On 8/5/2010 6:47 PM, Philip Semanchuk wrote:
>
> On Aug 5, 2010, at 8:55 PM, W. eWatson wrote:
>
>> It's been awhile since I've used python, and I recall there is a way
>> to find the version number from the IDLE command line prompt. dir,
>> help, __version.__?
>
> Hi Wayne,
> FYI it's got nothing to do with IDLE, it's just a question of whether or
> not the module in question exposes any kind of a version attribute.
> There's no standard, unfortunately. The most popular convention seems to
> be via an attribute called __version__, but I've also seen __VERSION__,
> VERSION, and version.
>
> Here's some code that I wrote that you might find useful. It's from a
> setup.py and it checks a list of modules on which our project depends to
> see if (a) they're installed and (b) if the version installed is
> adequate. In the snippet below, dependencies is a list of custom classes
> that represent modules we need (e.g. numpy).
>
>
> # Try each module
> for dependency in dependencies:
> try:
> __import__(dependency.name)
> except ImportError:
> # Uh oh!
> dependency.installed = None
> else:
> # The module loaded OK. Get a handle to it and try to extract
> # version info.
> # Many Python modules follow the convention of providing their
> # version as a string in a __version__ attribute.
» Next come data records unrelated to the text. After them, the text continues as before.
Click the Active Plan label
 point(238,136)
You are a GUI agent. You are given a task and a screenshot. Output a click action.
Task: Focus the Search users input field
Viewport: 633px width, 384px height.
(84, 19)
> module = sys.modules[dependency.name]
>
> # This is what I default to.
> dependency.installed = "[version unknown]"
>
> for attribute_name in ("__version__", "__VERSION__", "VERSION",
> "version"):
> if hasattr(module, attribute_name):
> dependency.installed = getattr(module, attribute_name)
> break
>
> Hope this helps a little,
> Philip
>
Thanks. I'll look into it.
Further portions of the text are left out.